--- Provided passage ---

A 53-year-old man admitted to our emergency service with symptoms of intermittent vomiting and headache for a week. In the hospital the patient swiftly deteriorated to coma. Computed Tomography (CT) and Magnetic Resonance Imaging (MRI) of the brain were performed. CT imaging showed a large intra-axial cystic tumour with solid component in the right frontal lobe with diffuse perilesional vasogenic edema. MRI scan showed a large frontal cystic mass with mass effect upon the right ventricle and leftward midline shift approximately 12 mm. In contrast MRI imaging, heterogeneous enhancement in the solid component of tumour was noted. He underwent biopsy of the lesion and verified the diagnosis of Primitive Neuroectodermal Tumor (PNET) (Figure 1).
PNET is malignant, embryoblastic small cell neoplasm of childhood thought to results from primitive and undifferentiated neuroepithelial cells. PNET is extremely rare in adults. PNET may appears any location. The supratentorial PNET is most commonly in the temporo-parietal region. On MRI imaging typically occurs a large, lobulated, sharp-demarcated mass with heterogeneous signal T1 and T2 weighted images. It may have cystic, hemorrhagic and calcific component. The differential diagnozis of supratentorial PNET should involve glioblastoma multiforme, anaplastic oligodendroglioma, gangliocytoma and metastasis (Figure 2) [1-4]
Figure 1: Computed Tomography (CT) scans: Axial and koronal non-enhanced CT images showing a large, well demarcated cystic mass with a solid component (arrow) in the right frontal lobe.
Figure 2: Magnetic Resonance Image (MRI):
A) Axial non-contrast T2 weighted images showing a large heterogeneous cystic mass with
severe perilesional edema and compressing the ipsilateral lateral ventricle;
B) Coronal post-contrast T1 weighted;
C) Axial subtraction images showing enhancement of solid component.

--- Material supplied ---

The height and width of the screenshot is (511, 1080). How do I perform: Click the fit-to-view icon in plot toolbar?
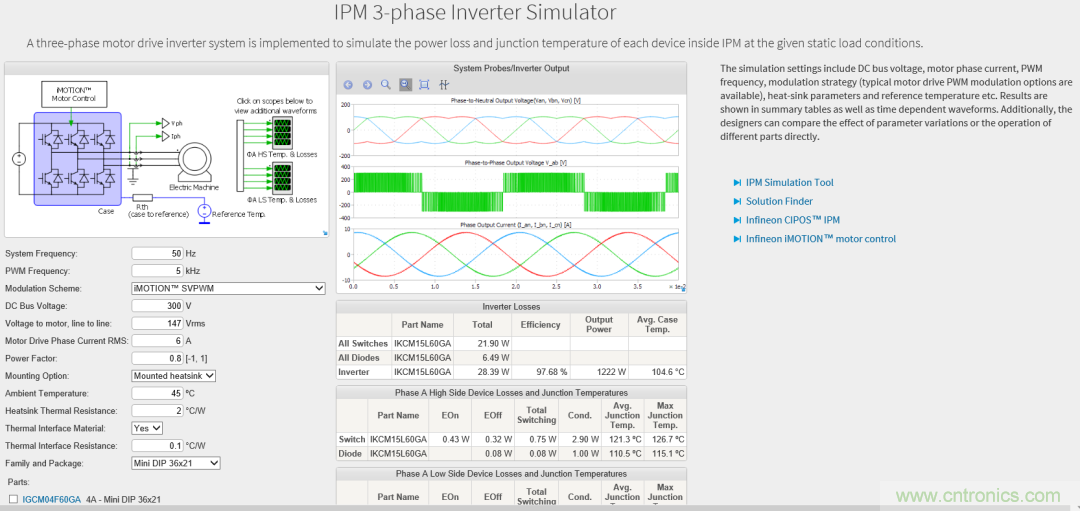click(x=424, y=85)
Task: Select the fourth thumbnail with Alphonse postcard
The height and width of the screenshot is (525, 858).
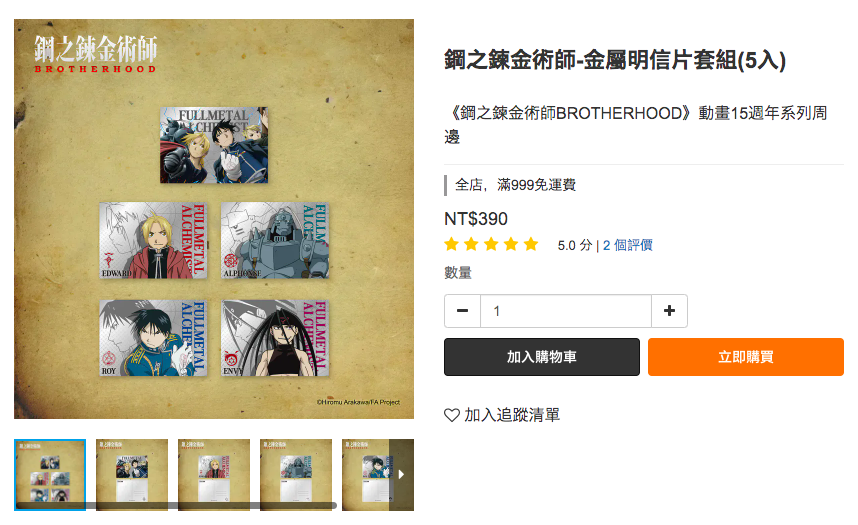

---
--- Material supplied ---

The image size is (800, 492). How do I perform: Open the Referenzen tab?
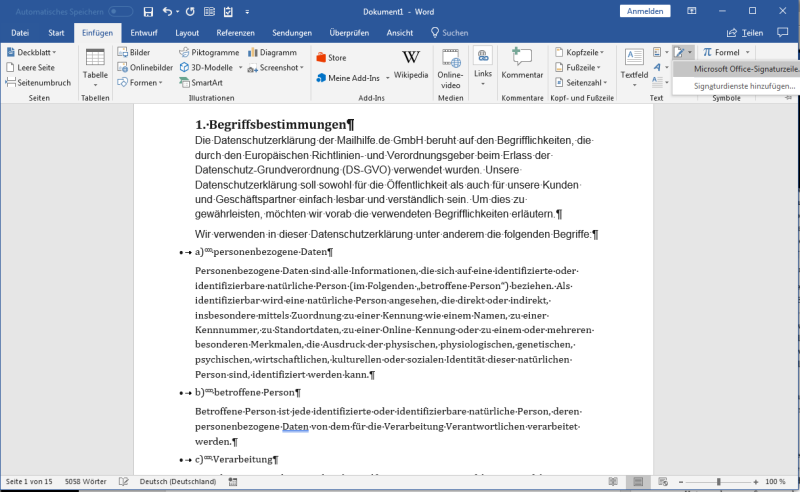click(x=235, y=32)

---
--- Material supplied ---

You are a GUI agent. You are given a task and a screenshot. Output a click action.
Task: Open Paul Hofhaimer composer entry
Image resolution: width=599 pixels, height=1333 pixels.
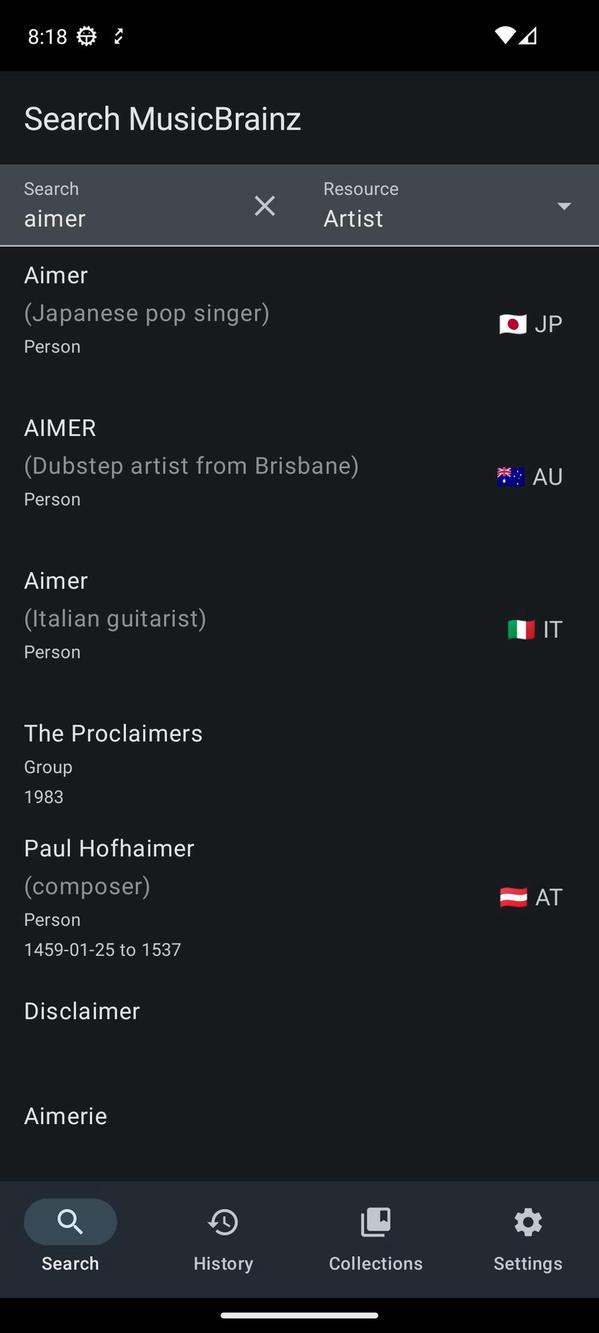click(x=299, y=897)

---

__What you need to do__
a - In the brain tumor report, how far was the midline shifted on the MRI scan, and in which direction?
b - Summarize the brain tumor report in two sentences.

__Answers to each task__
a - About 12 mm, to the left.

b - A 53-year-old man with a week of intermittent vomiting and headache deteriorated to coma in the hospital, and imaging showed a large cystic tumor with a solid component in the right frontal lobe, which biopsy verified as a primitive neuroectodermal tumor (PNET). PNET is a malignant small cell neoplasm of childhood that is extremely rare in adults, and the differential diagnosis of its supratentorial form should include glioblastoma multiforme, anaplastic oligodendroglioma, gangliocytoma and metastasis.